This interpretation erred in the direction of charity and optimism, for among some of his Palestinian followers dangerous doctrines and practices had grown deeper roots than Jabotinsky wished to recognise. Aba Achimeir, the leading ideologist of Palestinian neo-revisionism, made no secret of the credo of his group: it wanted to break with the spirit of liberalism and democracy which, as he claimed, had ruined Zionism. The Palestinian trend of the revisionist movement which produced these aberrations was founded in 1924. Quite a few of its leaders and ideologists had previously belonged to Socialist parties: Achimeir, Yevin, U.U. Urinberg, Altman, Weinstein and others had been members of Hapoel Hatzair or Ahdut Avoda. It was in all probability a revolt against their own early beliefs which produced such a violent reaction.
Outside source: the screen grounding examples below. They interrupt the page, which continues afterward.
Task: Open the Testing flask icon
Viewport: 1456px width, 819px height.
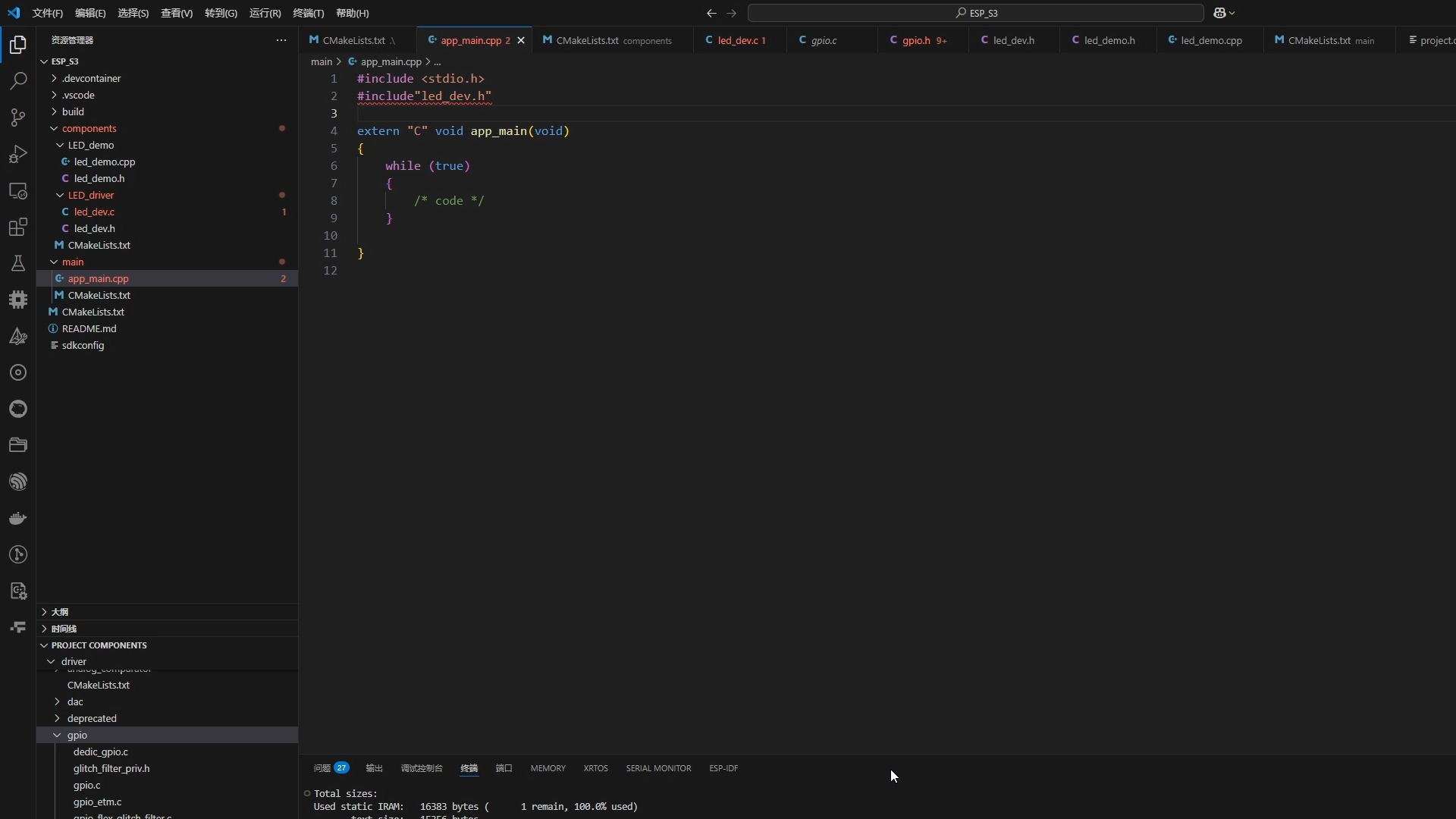Action: [18, 263]
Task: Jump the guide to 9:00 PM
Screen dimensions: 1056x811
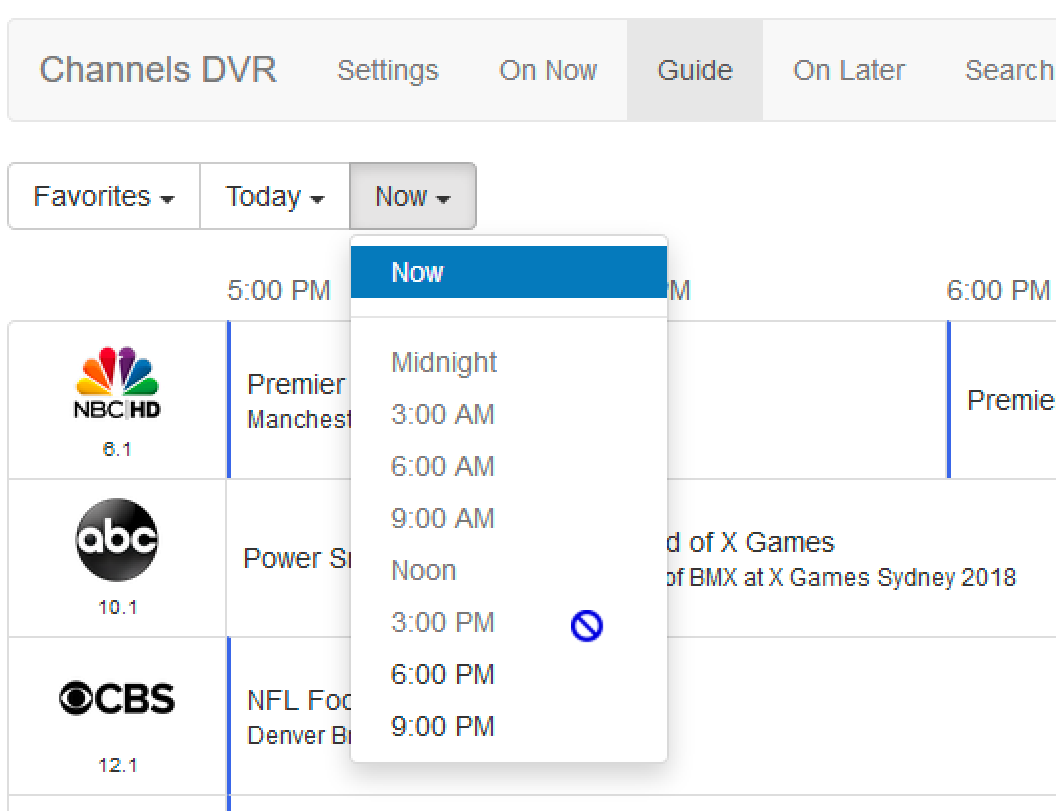Action: pos(443,726)
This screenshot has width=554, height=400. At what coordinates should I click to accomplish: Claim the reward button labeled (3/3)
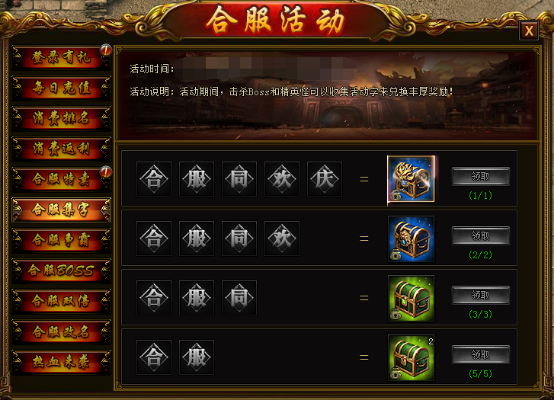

The organ of the Palestinian extremists expressed the view that but for Hitler’s antisemitism German National-Socialism would have been acceptable and that, anyway, Hitler had saved Germany.
*
Even before, in 1932, they had welcomed the great national movement which had saved Europe from impotent parliaments and, above all, from the dictatorship of the Soviet secret police and from civil war.

In Mussolini Achimeir saw the greatest political genius of the century. When Jabotinsky arrived in Palestine Achimeir appealed to him to be ‘Duce’ - not just the leader of a party.

Deeply embarrassed, Jabotinsky rejected the call in no uncertain terms.